Message supposedly sent by Australian bank Westpac, notifies recipients that a payment to a biller has been successfully processed and invites them to click a link to view transaction details.
Westpac did not send the email. The message is a phishing scam that attempts to lure Westpac customers into visiting a fraudulent website and providing their account login details. Criminals will use the stolen information to hijack Westpac bank accounts belonging to their victims.
Subject: Bill Payment – 02/22/2014
Westpac Bill Payment
Category: Successful transactions
02/22/2014 07:27 PM
Your bill payment to the following biller has been successfully processed:
From Account: XXXXXX445774 Complete Access
Biller Name: AGL Sales Pty Ltd
Biller Nickname: bruce
To Biller: Mega Sales Pty Ltd
Customer Reference No: 0000810010288126606
View transaction details
This is an automated message please do not reply.
This email, which was supposedly sent by large Australian bank Westpac, informs recipients that a payment to a biller has been successfully processed. The email includes details of the bill payment and invites recipients to follow a link to view more information about the transaction. The message includes the Westpac logo.
But, alas, the email is not from Westpac. It is a phishing scam that was created with the goal of tricking recipients into giving their Westpac account login details to cybercriminals.

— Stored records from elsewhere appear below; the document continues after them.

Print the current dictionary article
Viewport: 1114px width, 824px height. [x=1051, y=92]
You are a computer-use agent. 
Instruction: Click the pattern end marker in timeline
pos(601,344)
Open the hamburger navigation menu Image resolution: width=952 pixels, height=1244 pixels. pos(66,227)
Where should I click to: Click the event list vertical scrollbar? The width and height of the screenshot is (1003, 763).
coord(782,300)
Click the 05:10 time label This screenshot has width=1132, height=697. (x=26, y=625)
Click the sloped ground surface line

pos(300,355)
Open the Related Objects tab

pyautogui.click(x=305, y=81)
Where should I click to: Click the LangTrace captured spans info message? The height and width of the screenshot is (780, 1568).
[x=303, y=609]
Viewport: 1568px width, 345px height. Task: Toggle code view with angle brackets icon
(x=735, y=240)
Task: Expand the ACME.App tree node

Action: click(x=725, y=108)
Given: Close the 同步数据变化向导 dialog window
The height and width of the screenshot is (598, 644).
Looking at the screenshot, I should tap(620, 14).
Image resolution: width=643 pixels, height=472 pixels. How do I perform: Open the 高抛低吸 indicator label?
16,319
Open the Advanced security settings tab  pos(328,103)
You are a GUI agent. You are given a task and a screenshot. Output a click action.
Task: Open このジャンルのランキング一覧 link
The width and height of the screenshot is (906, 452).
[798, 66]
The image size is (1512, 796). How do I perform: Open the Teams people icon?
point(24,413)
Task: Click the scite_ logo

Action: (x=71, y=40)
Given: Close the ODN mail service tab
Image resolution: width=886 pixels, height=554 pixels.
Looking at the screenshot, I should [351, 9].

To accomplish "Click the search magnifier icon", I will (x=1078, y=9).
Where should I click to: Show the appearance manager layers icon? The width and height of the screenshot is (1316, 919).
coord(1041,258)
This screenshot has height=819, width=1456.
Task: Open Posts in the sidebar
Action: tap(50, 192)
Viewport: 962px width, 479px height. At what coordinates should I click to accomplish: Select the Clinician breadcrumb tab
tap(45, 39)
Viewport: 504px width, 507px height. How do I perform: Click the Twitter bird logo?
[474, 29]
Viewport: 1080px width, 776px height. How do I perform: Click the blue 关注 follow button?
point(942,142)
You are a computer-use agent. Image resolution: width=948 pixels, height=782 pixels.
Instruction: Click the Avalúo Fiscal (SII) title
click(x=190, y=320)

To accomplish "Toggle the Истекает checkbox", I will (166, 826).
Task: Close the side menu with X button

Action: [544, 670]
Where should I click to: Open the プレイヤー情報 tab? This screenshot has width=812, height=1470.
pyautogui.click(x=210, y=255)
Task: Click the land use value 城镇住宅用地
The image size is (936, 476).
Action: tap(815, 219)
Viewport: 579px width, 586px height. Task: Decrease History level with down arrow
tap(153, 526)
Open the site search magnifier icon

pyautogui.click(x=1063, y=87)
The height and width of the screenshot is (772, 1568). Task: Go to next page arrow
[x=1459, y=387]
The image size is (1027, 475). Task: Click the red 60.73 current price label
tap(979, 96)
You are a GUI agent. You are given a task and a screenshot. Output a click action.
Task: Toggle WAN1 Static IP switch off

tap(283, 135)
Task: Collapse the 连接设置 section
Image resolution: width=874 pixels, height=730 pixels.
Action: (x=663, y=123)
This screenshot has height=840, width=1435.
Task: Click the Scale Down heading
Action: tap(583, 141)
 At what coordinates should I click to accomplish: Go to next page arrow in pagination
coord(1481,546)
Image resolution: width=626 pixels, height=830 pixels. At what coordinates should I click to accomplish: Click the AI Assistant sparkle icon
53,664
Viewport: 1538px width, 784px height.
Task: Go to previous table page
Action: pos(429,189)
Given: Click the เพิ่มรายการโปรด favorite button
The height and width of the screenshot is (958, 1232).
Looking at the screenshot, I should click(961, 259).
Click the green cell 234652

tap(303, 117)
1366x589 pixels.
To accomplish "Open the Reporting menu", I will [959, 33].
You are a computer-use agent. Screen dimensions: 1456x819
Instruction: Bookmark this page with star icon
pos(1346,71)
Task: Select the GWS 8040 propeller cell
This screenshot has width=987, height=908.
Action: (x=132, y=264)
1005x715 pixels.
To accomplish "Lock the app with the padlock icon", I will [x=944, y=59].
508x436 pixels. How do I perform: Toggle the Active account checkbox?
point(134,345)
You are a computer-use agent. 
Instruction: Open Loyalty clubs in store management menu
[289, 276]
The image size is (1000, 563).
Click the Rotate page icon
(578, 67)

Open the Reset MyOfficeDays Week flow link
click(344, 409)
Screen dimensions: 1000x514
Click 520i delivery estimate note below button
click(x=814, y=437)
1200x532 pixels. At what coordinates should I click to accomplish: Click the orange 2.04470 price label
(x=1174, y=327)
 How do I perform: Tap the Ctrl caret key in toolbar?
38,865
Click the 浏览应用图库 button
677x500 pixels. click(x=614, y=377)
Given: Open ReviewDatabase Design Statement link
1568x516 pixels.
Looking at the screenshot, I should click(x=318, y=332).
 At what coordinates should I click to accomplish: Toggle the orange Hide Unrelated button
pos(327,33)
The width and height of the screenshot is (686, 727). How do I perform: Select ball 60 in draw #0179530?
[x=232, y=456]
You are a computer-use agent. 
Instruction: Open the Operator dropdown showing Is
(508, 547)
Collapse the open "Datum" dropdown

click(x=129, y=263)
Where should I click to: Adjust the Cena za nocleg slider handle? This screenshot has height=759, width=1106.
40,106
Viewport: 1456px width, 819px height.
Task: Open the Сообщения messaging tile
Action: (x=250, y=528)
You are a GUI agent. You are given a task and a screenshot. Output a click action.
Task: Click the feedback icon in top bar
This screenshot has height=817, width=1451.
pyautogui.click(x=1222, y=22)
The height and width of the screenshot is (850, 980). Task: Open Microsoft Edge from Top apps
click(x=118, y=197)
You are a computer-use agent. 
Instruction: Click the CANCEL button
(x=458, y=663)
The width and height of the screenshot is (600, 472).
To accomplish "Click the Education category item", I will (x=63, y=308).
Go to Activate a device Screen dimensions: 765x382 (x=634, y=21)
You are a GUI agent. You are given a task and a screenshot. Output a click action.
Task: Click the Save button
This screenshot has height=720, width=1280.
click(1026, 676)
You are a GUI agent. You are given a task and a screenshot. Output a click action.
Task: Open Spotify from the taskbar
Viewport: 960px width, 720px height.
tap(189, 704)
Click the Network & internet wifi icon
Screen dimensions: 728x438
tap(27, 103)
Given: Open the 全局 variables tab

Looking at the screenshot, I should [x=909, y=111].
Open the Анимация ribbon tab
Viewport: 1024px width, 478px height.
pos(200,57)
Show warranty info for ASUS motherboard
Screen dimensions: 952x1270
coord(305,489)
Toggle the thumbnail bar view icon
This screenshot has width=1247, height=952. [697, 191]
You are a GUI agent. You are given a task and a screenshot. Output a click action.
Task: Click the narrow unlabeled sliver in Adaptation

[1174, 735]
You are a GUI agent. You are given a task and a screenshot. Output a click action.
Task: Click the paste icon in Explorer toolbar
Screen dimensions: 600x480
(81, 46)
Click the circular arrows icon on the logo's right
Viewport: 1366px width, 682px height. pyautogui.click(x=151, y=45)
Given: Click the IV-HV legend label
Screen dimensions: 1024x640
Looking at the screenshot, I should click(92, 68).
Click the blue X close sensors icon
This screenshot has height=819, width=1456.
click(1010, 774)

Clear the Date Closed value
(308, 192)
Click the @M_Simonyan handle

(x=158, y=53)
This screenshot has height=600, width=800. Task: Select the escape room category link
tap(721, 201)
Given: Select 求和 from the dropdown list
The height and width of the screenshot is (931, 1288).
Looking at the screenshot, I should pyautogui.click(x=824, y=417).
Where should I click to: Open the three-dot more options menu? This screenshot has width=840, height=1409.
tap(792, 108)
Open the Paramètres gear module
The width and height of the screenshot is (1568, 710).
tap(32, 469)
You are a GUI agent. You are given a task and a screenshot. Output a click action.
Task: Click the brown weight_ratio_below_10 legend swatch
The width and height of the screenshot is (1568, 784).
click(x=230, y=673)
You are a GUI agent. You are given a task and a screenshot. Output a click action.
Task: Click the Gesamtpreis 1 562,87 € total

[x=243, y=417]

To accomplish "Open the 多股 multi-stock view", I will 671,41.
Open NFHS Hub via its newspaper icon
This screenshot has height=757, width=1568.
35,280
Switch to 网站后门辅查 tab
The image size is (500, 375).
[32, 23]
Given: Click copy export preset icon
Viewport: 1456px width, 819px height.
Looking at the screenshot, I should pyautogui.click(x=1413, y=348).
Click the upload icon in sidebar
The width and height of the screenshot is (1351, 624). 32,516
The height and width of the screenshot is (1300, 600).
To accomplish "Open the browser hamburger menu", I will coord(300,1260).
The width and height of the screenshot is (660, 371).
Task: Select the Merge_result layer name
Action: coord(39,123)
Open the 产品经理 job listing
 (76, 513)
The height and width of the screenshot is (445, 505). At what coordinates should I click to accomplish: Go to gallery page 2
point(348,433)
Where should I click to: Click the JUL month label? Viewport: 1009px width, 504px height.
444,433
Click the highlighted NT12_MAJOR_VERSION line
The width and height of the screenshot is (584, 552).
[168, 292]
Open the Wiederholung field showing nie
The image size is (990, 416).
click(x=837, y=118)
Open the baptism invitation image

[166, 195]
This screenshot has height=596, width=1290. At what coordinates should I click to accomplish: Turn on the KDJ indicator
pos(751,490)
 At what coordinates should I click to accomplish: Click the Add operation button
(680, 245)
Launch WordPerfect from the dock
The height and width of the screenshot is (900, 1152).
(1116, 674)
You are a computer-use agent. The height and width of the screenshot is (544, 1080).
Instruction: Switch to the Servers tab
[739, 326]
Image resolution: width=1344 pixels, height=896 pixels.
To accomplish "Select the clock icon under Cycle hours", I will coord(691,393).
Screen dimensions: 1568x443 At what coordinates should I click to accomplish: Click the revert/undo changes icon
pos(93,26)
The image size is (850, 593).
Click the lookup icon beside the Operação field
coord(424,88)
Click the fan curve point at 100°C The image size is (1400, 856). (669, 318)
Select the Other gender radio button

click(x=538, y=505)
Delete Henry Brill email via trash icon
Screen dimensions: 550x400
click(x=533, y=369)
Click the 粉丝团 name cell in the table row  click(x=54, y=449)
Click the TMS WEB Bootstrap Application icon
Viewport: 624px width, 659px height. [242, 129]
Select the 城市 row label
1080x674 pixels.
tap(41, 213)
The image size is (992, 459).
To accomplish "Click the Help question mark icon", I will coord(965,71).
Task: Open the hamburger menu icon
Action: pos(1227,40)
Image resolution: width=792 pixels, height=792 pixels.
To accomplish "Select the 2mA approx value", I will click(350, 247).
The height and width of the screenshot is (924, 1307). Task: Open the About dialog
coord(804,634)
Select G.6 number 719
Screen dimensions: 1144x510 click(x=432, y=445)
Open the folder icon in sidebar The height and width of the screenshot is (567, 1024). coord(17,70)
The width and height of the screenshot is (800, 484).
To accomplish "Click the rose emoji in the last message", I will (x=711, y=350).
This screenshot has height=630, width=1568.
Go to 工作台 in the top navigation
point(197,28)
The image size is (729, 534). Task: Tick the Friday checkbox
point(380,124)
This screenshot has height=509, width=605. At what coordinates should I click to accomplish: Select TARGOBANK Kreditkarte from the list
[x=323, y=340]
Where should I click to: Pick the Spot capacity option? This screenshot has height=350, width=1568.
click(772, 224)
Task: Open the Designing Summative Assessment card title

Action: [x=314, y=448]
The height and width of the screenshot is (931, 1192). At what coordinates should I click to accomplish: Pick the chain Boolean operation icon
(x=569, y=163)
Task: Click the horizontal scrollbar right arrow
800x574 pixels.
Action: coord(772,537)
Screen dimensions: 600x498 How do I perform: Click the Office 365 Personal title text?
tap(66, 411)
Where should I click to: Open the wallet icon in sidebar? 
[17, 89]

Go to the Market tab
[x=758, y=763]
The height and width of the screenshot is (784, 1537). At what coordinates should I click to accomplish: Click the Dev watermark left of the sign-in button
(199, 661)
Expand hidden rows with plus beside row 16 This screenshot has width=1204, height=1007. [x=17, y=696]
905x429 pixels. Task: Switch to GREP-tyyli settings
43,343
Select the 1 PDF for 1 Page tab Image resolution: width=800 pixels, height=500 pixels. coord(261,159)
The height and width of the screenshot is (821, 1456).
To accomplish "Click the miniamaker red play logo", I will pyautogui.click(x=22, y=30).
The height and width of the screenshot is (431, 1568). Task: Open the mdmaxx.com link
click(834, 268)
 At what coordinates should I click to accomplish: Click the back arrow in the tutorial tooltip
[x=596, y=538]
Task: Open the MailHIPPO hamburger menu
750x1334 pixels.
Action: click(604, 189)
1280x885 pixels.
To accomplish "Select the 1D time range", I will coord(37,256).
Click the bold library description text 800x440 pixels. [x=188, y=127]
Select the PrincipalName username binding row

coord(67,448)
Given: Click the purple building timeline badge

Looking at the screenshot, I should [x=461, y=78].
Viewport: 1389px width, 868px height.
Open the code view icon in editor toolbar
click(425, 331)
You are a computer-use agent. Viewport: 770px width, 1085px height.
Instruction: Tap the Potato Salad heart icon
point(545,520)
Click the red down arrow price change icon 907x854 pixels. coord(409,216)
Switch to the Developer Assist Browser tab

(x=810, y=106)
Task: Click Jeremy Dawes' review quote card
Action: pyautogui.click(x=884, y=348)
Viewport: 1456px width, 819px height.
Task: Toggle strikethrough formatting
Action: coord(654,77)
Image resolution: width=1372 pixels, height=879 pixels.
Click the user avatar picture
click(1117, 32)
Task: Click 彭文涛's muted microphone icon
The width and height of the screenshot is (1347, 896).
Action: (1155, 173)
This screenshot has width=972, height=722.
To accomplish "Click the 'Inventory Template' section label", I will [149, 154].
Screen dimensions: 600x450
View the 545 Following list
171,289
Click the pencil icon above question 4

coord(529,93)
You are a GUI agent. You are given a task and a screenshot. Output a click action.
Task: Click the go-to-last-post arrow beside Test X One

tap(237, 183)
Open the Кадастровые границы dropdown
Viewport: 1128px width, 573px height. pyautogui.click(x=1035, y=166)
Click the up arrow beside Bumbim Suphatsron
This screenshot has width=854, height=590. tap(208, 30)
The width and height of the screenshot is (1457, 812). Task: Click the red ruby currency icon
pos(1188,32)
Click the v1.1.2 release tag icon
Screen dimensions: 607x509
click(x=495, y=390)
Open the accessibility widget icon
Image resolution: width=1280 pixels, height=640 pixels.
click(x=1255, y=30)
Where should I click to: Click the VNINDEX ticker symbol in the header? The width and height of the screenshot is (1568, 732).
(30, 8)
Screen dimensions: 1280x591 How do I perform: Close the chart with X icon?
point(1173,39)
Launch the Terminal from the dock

Some Westpac customers who receive the bogus notification may be panicked into clicking the link in the mistaken belief that their accounts have been compromised and used to conduct fraudulent transactions in their names.
Those who do follow the ‘view transaction’ link will be taken to a fake website tricked up so that it closely mirrors a genuine Westpac webpage. The fake site presents a bogus login form that even features the virtual keyboard security option that is used on the genuine site.
After victims provide their login information on the bogus site, they will be automatically redirected to the genuine Westpac home page. They may be puzzled as to why they have not been taken to the transactions details page they expected.
Meanwhile, however, the criminals responsible for the phishing campaign will collect the submitted login credentials. The criminals can use the stolen credentials to access their victims’ bank accounts, transfer funds and commit further fraudulent transactions.
If you receive one of these emails, do not click any links or open any attachments that it contains. Westpac has published information about phishing scams and how to report them on its website.
Phishing continues to be a very common form of cybercrime that gains new victims all around the world every day.